▶ **Problem requirements**: Print the data that follows word for word, leaving out any picture.

###

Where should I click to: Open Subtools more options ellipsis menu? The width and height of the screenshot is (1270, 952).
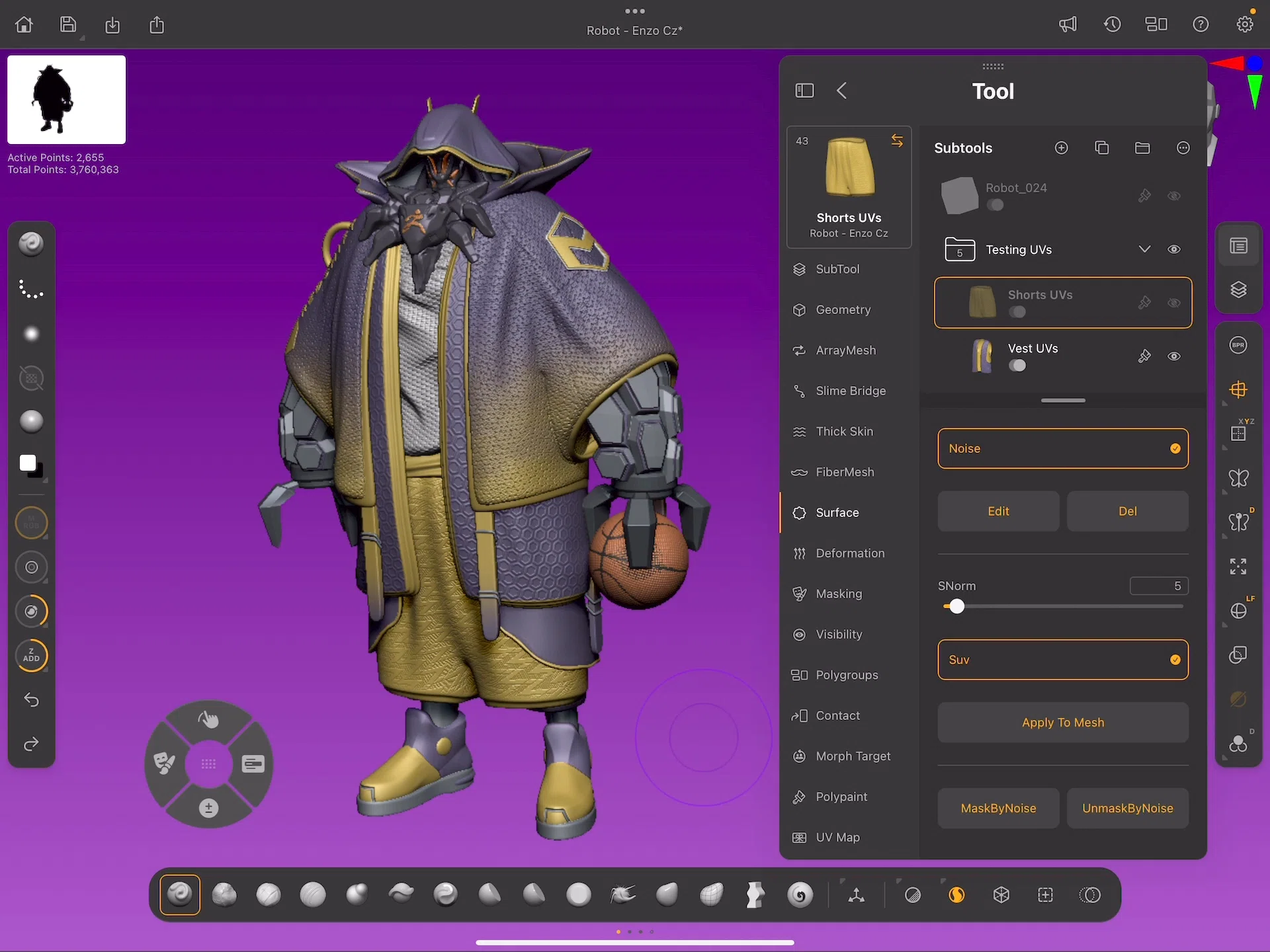click(x=1183, y=148)
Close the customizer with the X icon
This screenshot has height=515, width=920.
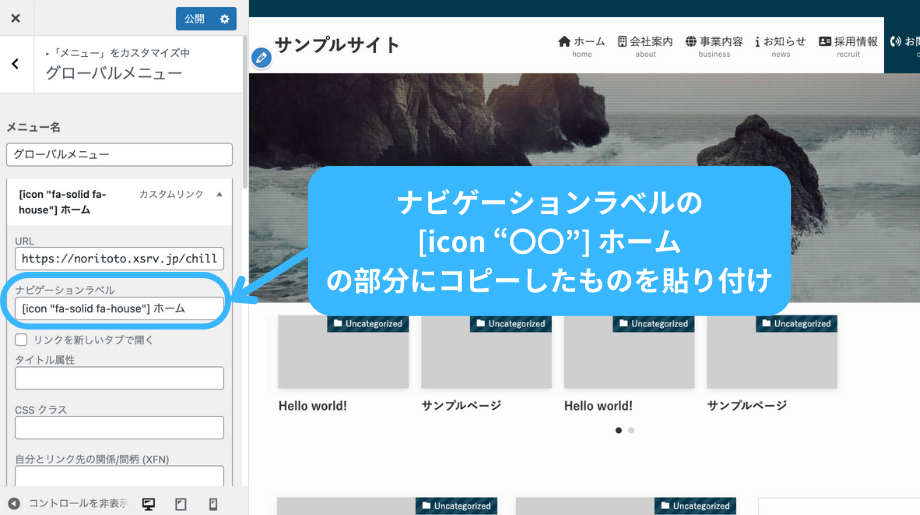[x=15, y=18]
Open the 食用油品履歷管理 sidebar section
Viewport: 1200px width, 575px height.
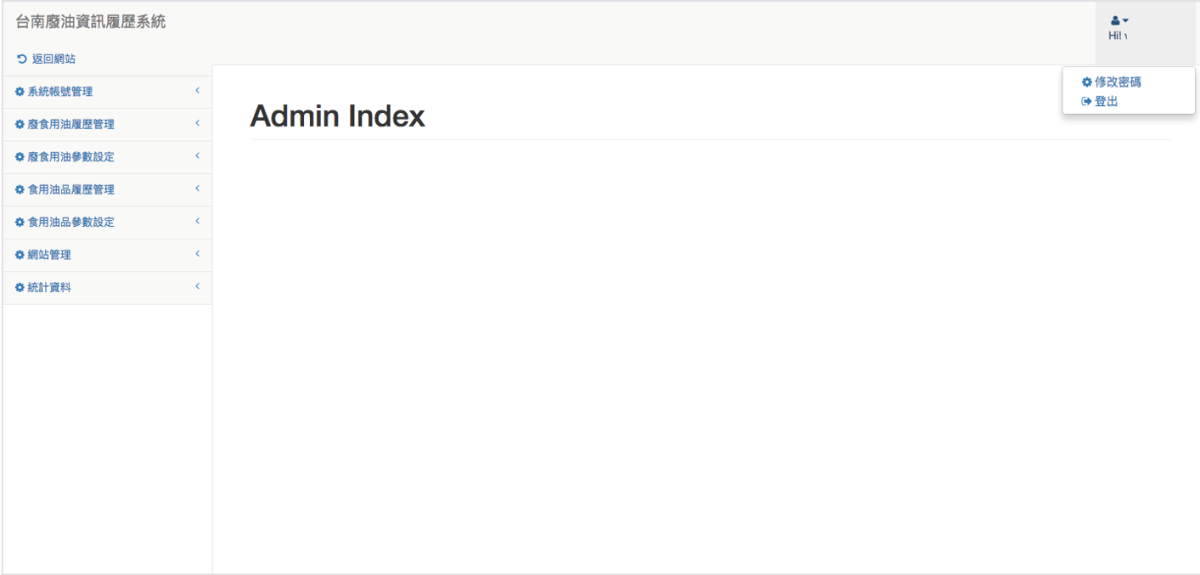[x=71, y=190]
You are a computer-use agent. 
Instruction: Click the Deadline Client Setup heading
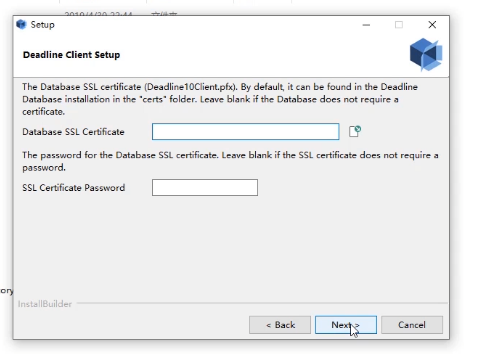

###

▶ **Task response**:
Where should I click to: Open Subtools more options ellipsis menu? The width and height of the screenshot is (1270, 952).
click(x=1183, y=148)
Close the customizer with the X icon
This screenshot has height=515, width=920.
[x=15, y=18]
Open the 食用油品履歷管理 sidebar section
Viewport: 1200px width, 575px height.
[x=71, y=190]
You are a computer-use agent. 
Instruction: Click the Deadline Client Setup heading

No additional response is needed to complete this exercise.